Every line of the material must be copied exactly.

==*==

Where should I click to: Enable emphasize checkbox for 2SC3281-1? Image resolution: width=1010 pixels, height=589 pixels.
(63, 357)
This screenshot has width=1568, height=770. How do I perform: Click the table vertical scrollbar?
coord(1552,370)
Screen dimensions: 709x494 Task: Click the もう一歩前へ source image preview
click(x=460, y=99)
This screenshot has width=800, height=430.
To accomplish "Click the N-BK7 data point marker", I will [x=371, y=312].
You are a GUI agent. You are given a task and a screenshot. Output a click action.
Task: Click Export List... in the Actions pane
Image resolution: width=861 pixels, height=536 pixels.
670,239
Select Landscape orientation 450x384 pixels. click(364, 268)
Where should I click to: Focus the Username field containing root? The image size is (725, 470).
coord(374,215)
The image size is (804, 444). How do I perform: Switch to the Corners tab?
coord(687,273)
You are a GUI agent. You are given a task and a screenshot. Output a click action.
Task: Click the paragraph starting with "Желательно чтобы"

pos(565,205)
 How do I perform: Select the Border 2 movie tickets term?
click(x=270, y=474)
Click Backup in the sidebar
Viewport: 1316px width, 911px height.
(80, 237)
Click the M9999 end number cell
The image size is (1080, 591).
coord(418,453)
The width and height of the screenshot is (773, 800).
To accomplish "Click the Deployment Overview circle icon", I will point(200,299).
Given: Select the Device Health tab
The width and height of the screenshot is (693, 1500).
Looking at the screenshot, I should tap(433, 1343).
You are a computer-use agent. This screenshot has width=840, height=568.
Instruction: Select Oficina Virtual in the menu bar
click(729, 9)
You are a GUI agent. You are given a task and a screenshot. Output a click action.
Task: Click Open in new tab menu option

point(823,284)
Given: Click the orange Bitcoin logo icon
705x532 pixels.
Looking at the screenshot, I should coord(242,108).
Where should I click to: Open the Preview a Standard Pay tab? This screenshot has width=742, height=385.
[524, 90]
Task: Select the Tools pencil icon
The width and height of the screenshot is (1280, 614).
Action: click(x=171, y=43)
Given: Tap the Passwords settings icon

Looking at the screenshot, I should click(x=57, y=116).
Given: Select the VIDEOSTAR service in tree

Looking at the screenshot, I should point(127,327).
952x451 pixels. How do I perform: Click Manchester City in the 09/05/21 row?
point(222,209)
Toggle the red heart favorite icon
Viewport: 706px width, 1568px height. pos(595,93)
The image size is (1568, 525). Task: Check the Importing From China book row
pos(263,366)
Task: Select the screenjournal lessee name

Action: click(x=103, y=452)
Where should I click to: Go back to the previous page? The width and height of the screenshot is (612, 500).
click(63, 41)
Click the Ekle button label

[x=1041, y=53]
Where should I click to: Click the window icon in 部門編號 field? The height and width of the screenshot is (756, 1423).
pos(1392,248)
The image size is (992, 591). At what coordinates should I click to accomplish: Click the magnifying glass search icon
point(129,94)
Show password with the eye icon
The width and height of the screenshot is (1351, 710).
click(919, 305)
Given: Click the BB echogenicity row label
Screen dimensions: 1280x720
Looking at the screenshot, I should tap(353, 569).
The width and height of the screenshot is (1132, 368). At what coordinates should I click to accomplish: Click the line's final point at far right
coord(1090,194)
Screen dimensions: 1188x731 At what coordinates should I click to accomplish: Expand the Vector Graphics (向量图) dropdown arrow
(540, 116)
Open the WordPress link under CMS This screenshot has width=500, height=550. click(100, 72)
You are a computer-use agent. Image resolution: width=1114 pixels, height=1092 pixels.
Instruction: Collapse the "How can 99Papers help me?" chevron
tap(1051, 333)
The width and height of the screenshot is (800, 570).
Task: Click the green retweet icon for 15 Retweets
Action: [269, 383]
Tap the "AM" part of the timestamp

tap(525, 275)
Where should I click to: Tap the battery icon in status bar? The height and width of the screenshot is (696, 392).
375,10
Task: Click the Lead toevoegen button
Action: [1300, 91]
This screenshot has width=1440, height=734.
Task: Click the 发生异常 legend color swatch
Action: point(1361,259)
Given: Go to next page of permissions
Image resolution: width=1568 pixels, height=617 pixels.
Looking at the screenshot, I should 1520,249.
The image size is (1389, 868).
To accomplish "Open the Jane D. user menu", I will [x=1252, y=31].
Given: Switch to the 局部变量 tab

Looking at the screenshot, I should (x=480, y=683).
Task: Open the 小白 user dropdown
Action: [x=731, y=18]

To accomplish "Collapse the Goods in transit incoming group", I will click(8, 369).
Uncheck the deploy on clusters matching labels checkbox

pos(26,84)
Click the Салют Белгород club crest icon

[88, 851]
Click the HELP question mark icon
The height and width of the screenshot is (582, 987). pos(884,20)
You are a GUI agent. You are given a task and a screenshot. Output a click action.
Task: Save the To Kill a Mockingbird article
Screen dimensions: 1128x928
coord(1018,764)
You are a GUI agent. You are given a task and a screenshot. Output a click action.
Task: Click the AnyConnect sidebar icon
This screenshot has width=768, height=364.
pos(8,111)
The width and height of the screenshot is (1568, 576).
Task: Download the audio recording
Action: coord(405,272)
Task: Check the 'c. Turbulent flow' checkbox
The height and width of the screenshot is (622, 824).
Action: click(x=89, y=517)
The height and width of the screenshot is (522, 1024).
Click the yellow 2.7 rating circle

==*==

TASK OUTPUT:
Where should I click to: Enable emphasize checkbox for 2SC3281-1? Image resolution: width=1010 pixels, height=589 pixels.
(63, 357)
This screenshot has width=1568, height=770. How do I perform: Click the table vertical scrollbar?
coord(1552,370)
Screen dimensions: 709x494 Task: Click the もう一歩前へ source image preview
click(x=460, y=99)
This screenshot has width=800, height=430.
To accomplish "Click the N-BK7 data point marker", I will [x=371, y=312].
You are a GUI agent. You are given a task and a screenshot. Output a click action.
Task: Click Export List... in the Actions pane
Image resolution: width=861 pixels, height=536 pixels.
670,239
Select Landscape orientation 450x384 pixels. click(364, 268)
Where should I click to: Focus the Username field containing root? The image size is (725, 470).
coord(374,215)
The image size is (804, 444). How do I perform: Switch to the Corners tab?
coord(687,273)
You are a GUI agent. You are given a task and a screenshot. Output a click action.
Task: Click the paragraph starting with "Желательно чтобы"

pos(565,205)
 How do I perform: Select the Border 2 movie tickets term?
click(x=270, y=474)
Click Backup in the sidebar
Viewport: 1316px width, 911px height.
(80, 237)
Click the M9999 end number cell
The image size is (1080, 591).
coord(418,453)
The width and height of the screenshot is (773, 800).
To accomplish "Click the Deployment Overview circle icon", I will point(200,299).
Given: Select the Device Health tab
The width and height of the screenshot is (693, 1500).
Looking at the screenshot, I should tap(433, 1343).
You are a computer-use agent. This screenshot has width=840, height=568.
Instruction: Select Oficina Virtual in the menu bar
click(729, 9)
You are a GUI agent. You are given a task and a screenshot. Output a click action.
Task: Click Open in new tab menu option

point(823,284)
Given: Click the orange Bitcoin logo icon
705x532 pixels.
Looking at the screenshot, I should coord(242,108).
Where should I click to: Open the Preview a Standard Pay tab? This screenshot has width=742, height=385.
[524, 90]
Task: Select the Tools pencil icon
The width and height of the screenshot is (1280, 614).
Action: click(x=171, y=43)
Given: Tap the Passwords settings icon

Looking at the screenshot, I should click(x=57, y=116).
Given: Select the VIDEOSTAR service in tree

Looking at the screenshot, I should point(127,327).
952x451 pixels. How do I perform: Click Manchester City in the 09/05/21 row?
point(222,209)
Toggle the red heart favorite icon
Viewport: 706px width, 1568px height. pos(595,93)
The image size is (1568, 525). Task: Check the Importing From China book row
pos(263,366)
Task: Select the screenjournal lessee name

Action: click(x=103, y=452)
Where should I click to: Go back to the previous page? The width and height of the screenshot is (612, 500).
click(63, 41)
Click the Ekle button label

[x=1041, y=53]
Where should I click to: Click the window icon in 部門編號 field? The height and width of the screenshot is (756, 1423).
pos(1392,248)
The image size is (992, 591). At what coordinates should I click to accomplish: Click the magnifying glass search icon
point(129,94)
Show password with the eye icon
The width and height of the screenshot is (1351, 710).
click(919, 305)
Given: Click the BB echogenicity row label
Screen dimensions: 1280x720
Looking at the screenshot, I should tap(353, 569).
The width and height of the screenshot is (1132, 368). At what coordinates should I click to accomplish: Click the line's final point at far right
coord(1090,194)
Screen dimensions: 1188x731 At what coordinates should I click to accomplish: Expand the Vector Graphics (向量图) dropdown arrow
(540, 116)
Open the WordPress link under CMS This screenshot has width=500, height=550. click(100, 72)
You are a computer-use agent. Image resolution: width=1114 pixels, height=1092 pixels.
Instruction: Collapse the "How can 99Papers help me?" chevron
tap(1051, 333)
The width and height of the screenshot is (800, 570).
Task: Click the green retweet icon for 15 Retweets
Action: [269, 383]
Tap the "AM" part of the timestamp

tap(525, 275)
Where should I click to: Tap the battery icon in status bar? The height and width of the screenshot is (696, 392).
375,10
Task: Click the Lead toevoegen button
Action: [1300, 91]
This screenshot has width=1440, height=734.
Task: Click the 发生异常 legend color swatch
Action: point(1361,259)
Given: Go to next page of permissions
Image resolution: width=1568 pixels, height=617 pixels.
Looking at the screenshot, I should 1520,249.
The image size is (1389, 868).
To accomplish "Open the Jane D. user menu", I will [x=1252, y=31].
Given: Switch to the 局部变量 tab

Looking at the screenshot, I should (x=480, y=683).
Task: Open the 小白 user dropdown
Action: [x=731, y=18]

To accomplish "Collapse the Goods in transit incoming group", I will click(8, 369).
Uncheck the deploy on clusters matching labels checkbox

pos(26,84)
Click the Салют Белгород club crest icon

[88, 851]
Click the HELP question mark icon
The height and width of the screenshot is (582, 987). pos(884,20)
You are a GUI agent. You are given a task and a screenshot. Output a click action.
Task: Save the To Kill a Mockingbird article
Screen dimensions: 1128x928
coord(1018,764)
You are a GUI agent. You are given a task and a screenshot. Output a click action.
Task: Click the AnyConnect sidebar icon
This screenshot has width=768, height=364.
pos(8,111)
The width and height of the screenshot is (1568, 576).
Task: Download the audio recording
Action: coord(405,272)
Task: Check the 'c. Turbulent flow' checkbox
The height and width of the screenshot is (622, 824).
Action: click(x=89, y=517)
The height and width of the screenshot is (522, 1024).
Click the yellow 2.7 rating circle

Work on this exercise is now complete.